Additional Linear Terms follow the formula outline earlier.
$$y = \beta_0 + \beta_1x_1 + ... \beta_nx_n$$
In R, this would be done by ```lm(y ~ x1 + ... + xn)```.
For interaction terms, there are two operators that can be used.
The " * " operator or ":" can be used.
y ~ x1 + x2*x3 means y~ x1 + x2 + x3 + x2:x3
Mathematically, this translates to :
$$y = \beta_0 + \beta_1x_1 + \beta_2x_2 + \beta_3x_3 + \beta_{2,3}x_2x_3$$
For the next model, we will look at the xGA in additional to the successful pressure percentages of teams, the number of pressures in the attacking third (Press_Att) and the interaction between the successful pressure percentage and Press_Att.
```{r model3interactions}
model_3 <- lm(data = defense_stats_cleaned, formula = GA ~ xGA + `%SuccPress`*Press_Att - 1)
model_3
summary_model_3 <- summary(model_3)
summary_model_3
```
$$GA = 1.248226(xGA) -1.258805 (\%SuccPress) + 0.060517(Press_{Att}) - 0.001056(\%SuccPress)(Press_{Att}) $$
While this may not be as easy to interpret and understand it becomes easier after running through an example.

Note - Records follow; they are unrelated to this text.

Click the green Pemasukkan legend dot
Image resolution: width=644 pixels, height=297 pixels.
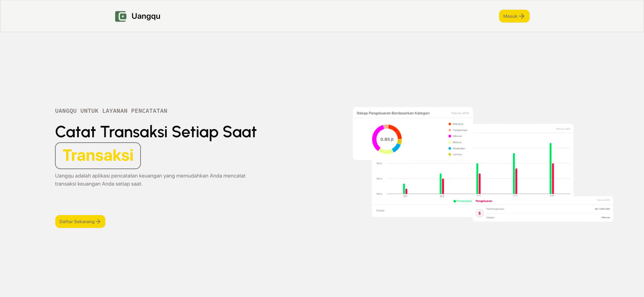pyautogui.click(x=455, y=201)
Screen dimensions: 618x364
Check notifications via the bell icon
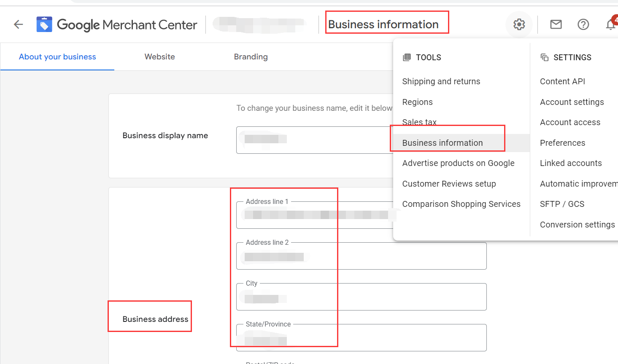611,24
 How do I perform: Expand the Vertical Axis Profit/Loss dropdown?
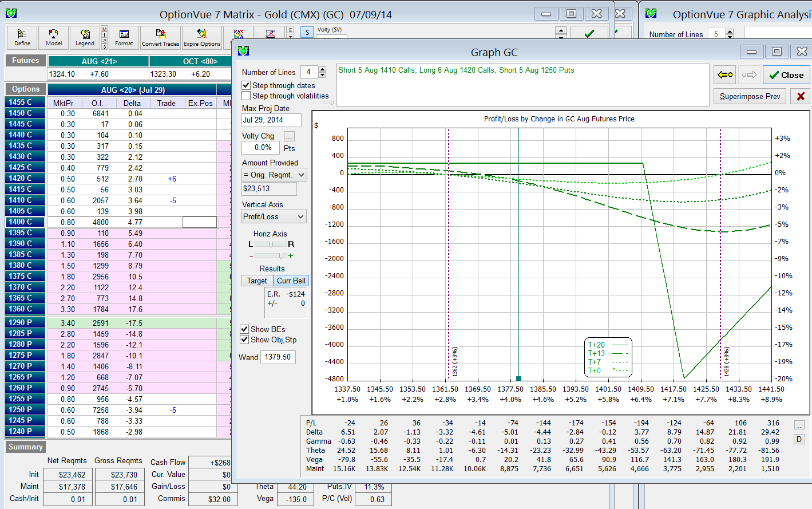(274, 216)
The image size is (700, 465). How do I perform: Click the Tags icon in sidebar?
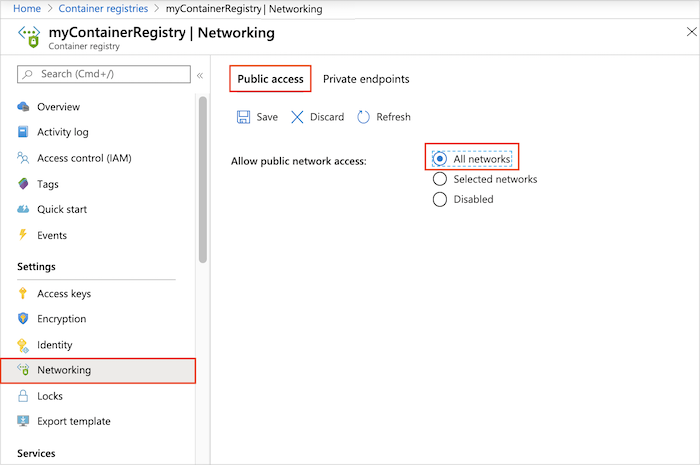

First, a negative coefficient means that an increase in that variable results in a decrease in our interested variable, in this case Goals Against (GA). The higher the Successful Press % (%SuccPress) the lower the GA in general. However, we also have an interaction term to consider. Since our interaction term is negative it means that we can't think of the Press_Att term as increasing to the estimated GA because it has a positive coefficient. We need to consider the interaction term between Press_Att and %SuccPress.
To think of it in a simple manner, if we assume a %SuccPress of 0. Our model estimates the GA to be :
GA = 1.248226(xGA) + 0.060517(Press_Att). This basically means that with a 0% success rate in pressing the number of goals you will concede (GA) is proportional to the number of Presses Attempted in the Attacking Third (assuming they were all unsuccessful). From this base model, we can observe that an increase in Pressure Success %, results in a decrease of our estimate of GA via the interaction term and the negative coefficient estimate for the %SuccPress parameter. From a soccer point of view, this makes sense because an increase in successful pressure% means the team wins the ball back more and thus a decrease in goals conceded (GA) when you win the ball back more often makes a lot of intuitive sense.
## Grouped Parameters
We can also group some variables/parameters if we are interested in them as a grouped parameter.
One method would be to create a new column in the table itself. The other method would be to use the formula as follows:
Interested grouped variable: x1 + x2 + x3
lm(formula = y ~ I(x1 + x2 + x3), data = data).
Here we group Block, Interception(Int), Clearances (Clr), and Tackles which in the game of Soccer are all means of getting the ball back from the opponent and away from your goal which should decrease the Goals Against (GA).
```{r model4 grouped}
model_4 <- lm(formula = GA ~ xGA + I(Blocks + Int + Clr + Tackles ) - 1,
data = defense_stats_cleaned)
model_4
summary_model_4 <- summary(model_4)
summary_model_4
```
The model agreed with what we expected it to look like with the grouped variable having a negative coefficient meaning an increase in Defensive Activity (via these grouped values) results in lower Goals Against. While the coefficient seems very small the number of actions of this grouped variable is quite large that it does have an effect.
It is important to note that this model does show xGA having a 1.399 which can result in an overestimation if we have (Blocks + Int + Clr + Tackles) = 0
## AIC : Akaike Information Criterion
Alexandre Zajic says:
"In plain words, AIC is a single number score that can be used to determine which of multiple models is most likely to be the best model for a given dataset. It estimates models relatively, meaning that AIC scores are only useful in comparison with other AIC scores for the same dataset. A lower AIC score is better." (2)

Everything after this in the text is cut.